= Task to complete =
Repeat verbatim, and only, the lines of the data below, beginning at the line that contains "Task: Go to Add tool step" and stopping after the line that contains "Screen dimensions: 1299x798".
BEGIN Input data
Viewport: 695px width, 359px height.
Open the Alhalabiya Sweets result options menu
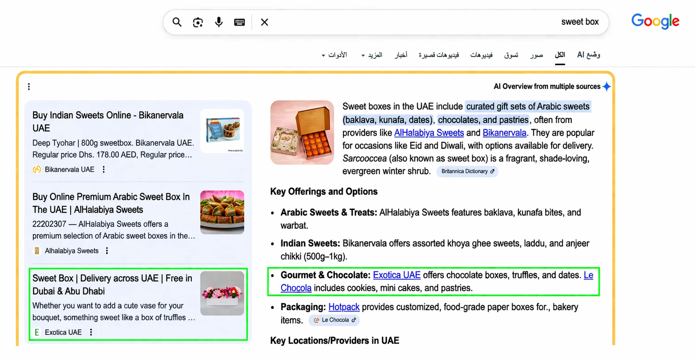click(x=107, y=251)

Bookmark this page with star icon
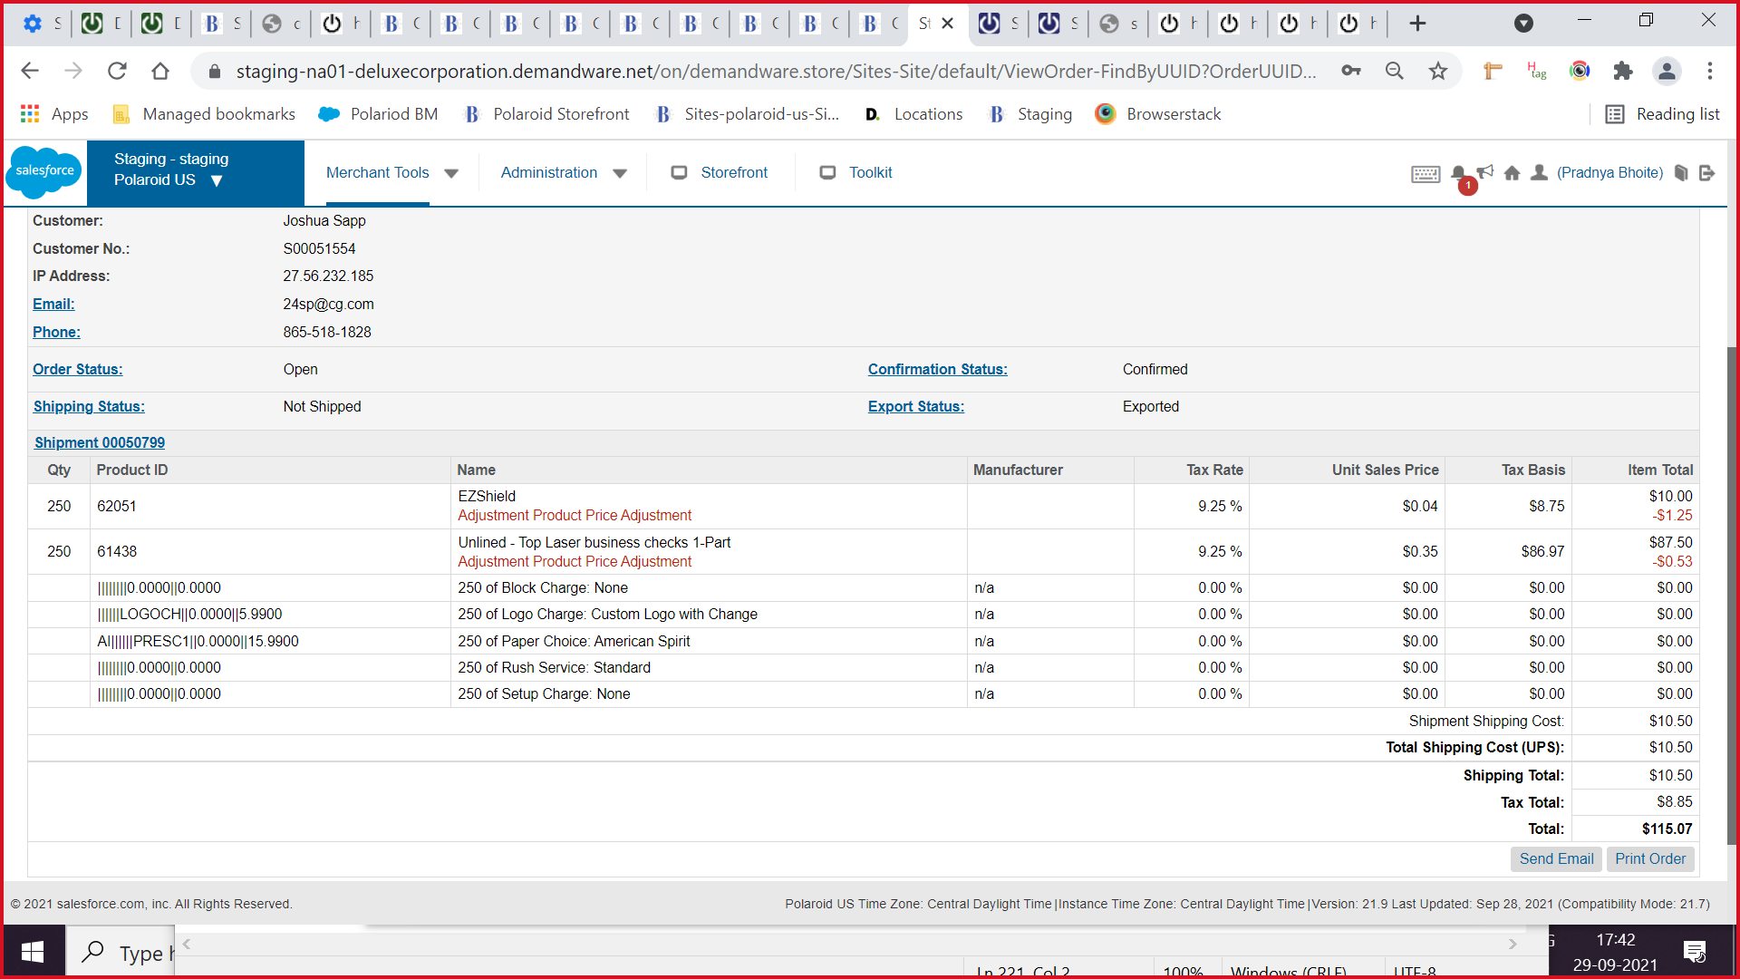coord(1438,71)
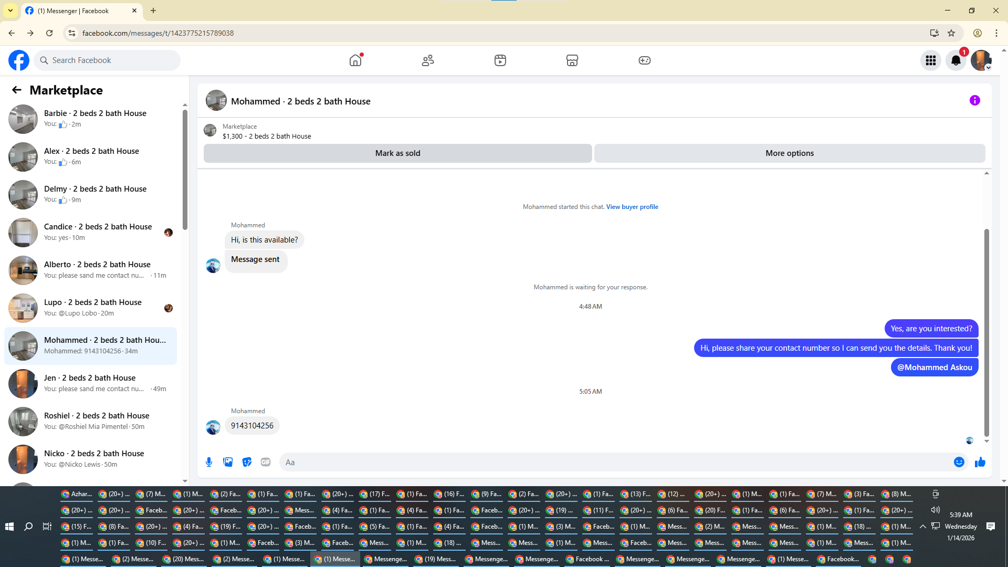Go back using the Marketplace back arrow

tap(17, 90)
END Input data
BEGIN Input data
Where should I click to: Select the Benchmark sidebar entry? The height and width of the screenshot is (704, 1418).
END Input data
BEGIN Input data
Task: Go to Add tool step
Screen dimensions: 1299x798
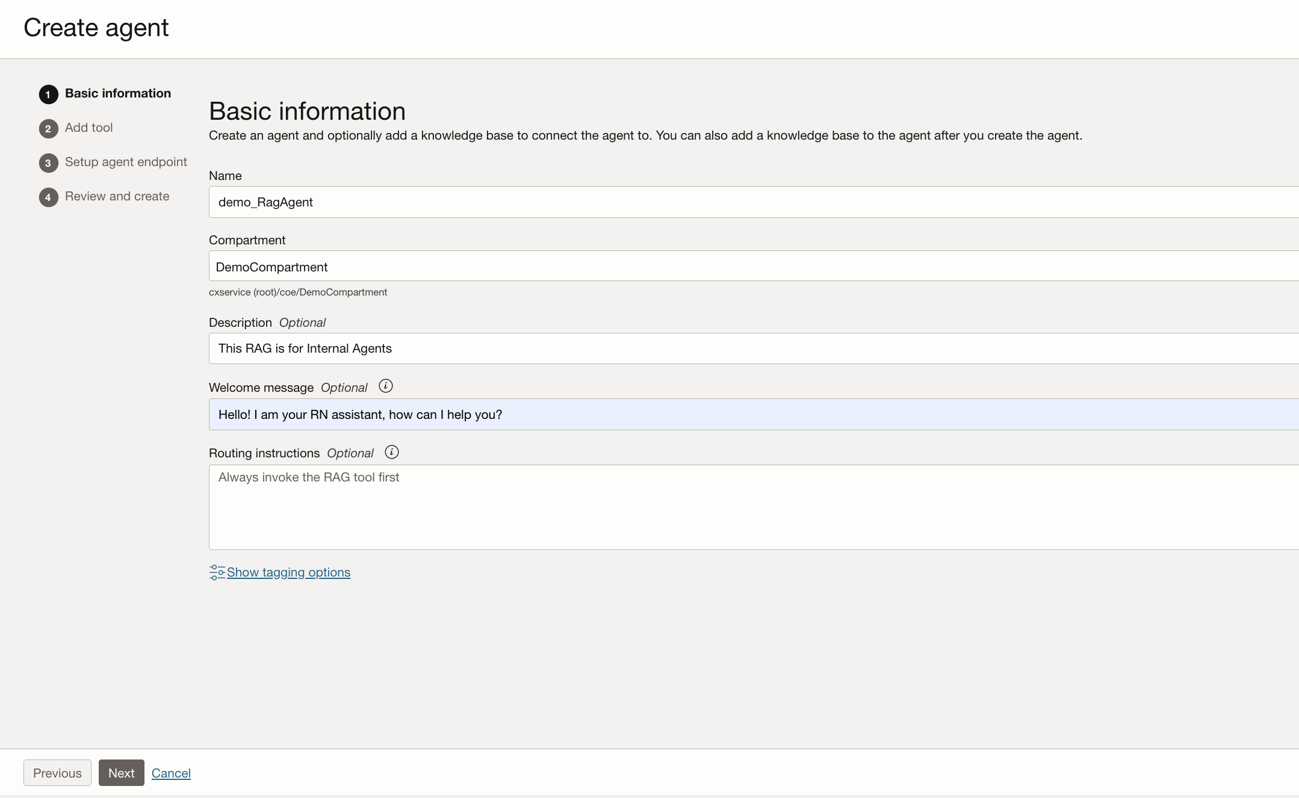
END Input data
= Response area =
Task: Go to Add tool step
Screen dimensions: 1299x798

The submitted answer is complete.